* TRY IT
Please print, word for word, every line from the one that contains "Task: Close the Add dialog with X" through the last line of the records, and nothing else.

[[ INFORMATION GIVEN, beginning ]]

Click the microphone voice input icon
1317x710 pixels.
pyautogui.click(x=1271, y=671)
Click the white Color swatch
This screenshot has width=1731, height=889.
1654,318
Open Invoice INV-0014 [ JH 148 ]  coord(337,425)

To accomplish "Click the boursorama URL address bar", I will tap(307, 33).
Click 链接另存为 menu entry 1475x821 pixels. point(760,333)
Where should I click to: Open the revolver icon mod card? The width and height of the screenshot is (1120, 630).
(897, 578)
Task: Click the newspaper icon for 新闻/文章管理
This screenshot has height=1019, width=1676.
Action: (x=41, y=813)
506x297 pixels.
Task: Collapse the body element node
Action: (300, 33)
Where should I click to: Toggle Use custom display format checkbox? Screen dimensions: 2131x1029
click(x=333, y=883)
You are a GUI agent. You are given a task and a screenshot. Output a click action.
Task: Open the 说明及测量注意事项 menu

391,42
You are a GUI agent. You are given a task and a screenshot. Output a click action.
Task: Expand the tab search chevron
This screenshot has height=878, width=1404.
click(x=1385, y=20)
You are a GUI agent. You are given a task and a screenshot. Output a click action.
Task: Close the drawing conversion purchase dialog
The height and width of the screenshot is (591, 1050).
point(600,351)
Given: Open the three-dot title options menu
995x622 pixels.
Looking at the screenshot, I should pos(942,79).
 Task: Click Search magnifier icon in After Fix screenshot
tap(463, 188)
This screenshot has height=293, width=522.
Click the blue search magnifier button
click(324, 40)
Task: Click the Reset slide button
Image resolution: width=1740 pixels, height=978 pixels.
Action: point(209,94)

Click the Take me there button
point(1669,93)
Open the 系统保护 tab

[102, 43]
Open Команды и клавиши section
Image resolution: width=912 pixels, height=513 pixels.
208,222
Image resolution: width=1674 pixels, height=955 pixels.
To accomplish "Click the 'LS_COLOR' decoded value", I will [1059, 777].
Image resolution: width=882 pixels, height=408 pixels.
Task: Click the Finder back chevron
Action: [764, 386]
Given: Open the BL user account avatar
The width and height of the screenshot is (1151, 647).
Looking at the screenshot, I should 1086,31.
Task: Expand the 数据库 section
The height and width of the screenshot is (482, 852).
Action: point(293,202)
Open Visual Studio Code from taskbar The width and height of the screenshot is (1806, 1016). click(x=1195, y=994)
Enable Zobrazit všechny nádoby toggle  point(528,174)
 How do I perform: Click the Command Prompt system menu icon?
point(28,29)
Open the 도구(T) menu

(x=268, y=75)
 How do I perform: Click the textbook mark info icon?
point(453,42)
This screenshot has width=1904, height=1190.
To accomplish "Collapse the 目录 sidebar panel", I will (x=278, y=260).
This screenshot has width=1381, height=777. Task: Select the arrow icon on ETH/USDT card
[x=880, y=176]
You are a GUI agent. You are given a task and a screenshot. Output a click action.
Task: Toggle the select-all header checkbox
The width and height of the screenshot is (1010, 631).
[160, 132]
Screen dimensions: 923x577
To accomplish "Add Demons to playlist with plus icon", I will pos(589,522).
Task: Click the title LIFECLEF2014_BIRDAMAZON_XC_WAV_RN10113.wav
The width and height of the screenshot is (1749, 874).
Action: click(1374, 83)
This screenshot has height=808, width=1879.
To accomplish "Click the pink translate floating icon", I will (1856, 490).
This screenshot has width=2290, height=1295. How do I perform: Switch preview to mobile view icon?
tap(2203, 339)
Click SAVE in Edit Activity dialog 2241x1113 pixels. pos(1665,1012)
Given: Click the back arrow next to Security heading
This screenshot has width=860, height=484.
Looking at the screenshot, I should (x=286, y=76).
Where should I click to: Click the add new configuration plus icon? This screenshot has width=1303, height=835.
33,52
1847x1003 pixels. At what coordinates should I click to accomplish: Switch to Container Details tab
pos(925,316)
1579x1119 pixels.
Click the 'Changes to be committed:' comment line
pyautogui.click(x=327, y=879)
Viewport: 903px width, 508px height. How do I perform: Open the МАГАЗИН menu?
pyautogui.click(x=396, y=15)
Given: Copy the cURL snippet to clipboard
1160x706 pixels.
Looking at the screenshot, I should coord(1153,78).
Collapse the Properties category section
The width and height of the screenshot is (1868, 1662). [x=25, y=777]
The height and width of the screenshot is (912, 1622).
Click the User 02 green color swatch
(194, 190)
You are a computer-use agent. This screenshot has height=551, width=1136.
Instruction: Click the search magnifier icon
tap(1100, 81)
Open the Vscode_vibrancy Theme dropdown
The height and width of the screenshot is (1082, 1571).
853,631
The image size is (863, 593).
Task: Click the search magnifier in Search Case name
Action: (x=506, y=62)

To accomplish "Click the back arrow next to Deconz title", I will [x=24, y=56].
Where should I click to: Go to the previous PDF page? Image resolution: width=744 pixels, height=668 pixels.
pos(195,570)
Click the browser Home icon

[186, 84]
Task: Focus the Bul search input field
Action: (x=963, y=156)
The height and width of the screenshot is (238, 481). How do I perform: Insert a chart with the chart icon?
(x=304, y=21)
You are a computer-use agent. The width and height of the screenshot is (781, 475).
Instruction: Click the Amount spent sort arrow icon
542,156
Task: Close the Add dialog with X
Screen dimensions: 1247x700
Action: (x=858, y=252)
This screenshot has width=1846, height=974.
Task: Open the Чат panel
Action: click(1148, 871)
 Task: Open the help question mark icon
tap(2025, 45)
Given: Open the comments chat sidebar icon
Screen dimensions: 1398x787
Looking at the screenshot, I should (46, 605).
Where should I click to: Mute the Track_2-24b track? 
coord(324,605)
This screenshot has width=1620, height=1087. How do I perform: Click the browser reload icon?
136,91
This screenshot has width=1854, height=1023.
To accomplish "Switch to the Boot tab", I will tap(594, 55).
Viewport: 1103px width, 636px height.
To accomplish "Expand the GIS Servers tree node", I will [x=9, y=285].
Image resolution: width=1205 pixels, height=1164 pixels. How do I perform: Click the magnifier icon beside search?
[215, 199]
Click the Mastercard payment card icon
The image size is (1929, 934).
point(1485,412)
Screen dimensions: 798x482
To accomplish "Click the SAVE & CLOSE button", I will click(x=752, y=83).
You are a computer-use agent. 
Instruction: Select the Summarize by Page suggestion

[[ INFORMATION GIVEN, end ]]

* COMPLETED TASK
Task: Close the Add dialog with X
Screen dimensions: 1247x700
Action: (x=858, y=252)
This screenshot has width=1846, height=974.
Task: Open the Чат panel
Action: click(1148, 871)
 Task: Open the help question mark icon
tap(2025, 45)
Given: Open the comments chat sidebar icon
Screen dimensions: 1398x787
Looking at the screenshot, I should (46, 605).
Where should I click to: Mute the Track_2-24b track? 
coord(324,605)
This screenshot has width=1620, height=1087. How do I perform: Click the browser reload icon?
136,91
This screenshot has width=1854, height=1023.
To accomplish "Switch to the Boot tab", I will tap(594, 55).
Viewport: 1103px width, 636px height.
To accomplish "Expand the GIS Servers tree node", I will [x=9, y=285].
Image resolution: width=1205 pixels, height=1164 pixels. How do I perform: Click the magnifier icon beside search?
[215, 199]
Click the Mastercard payment card icon
The image size is (1929, 934).
point(1485,412)
Screen dimensions: 798x482
To accomplish "Click the SAVE & CLOSE button", I will click(x=752, y=83).
You are a computer-use agent. 
Instruction: Select the Summarize by Page suggestion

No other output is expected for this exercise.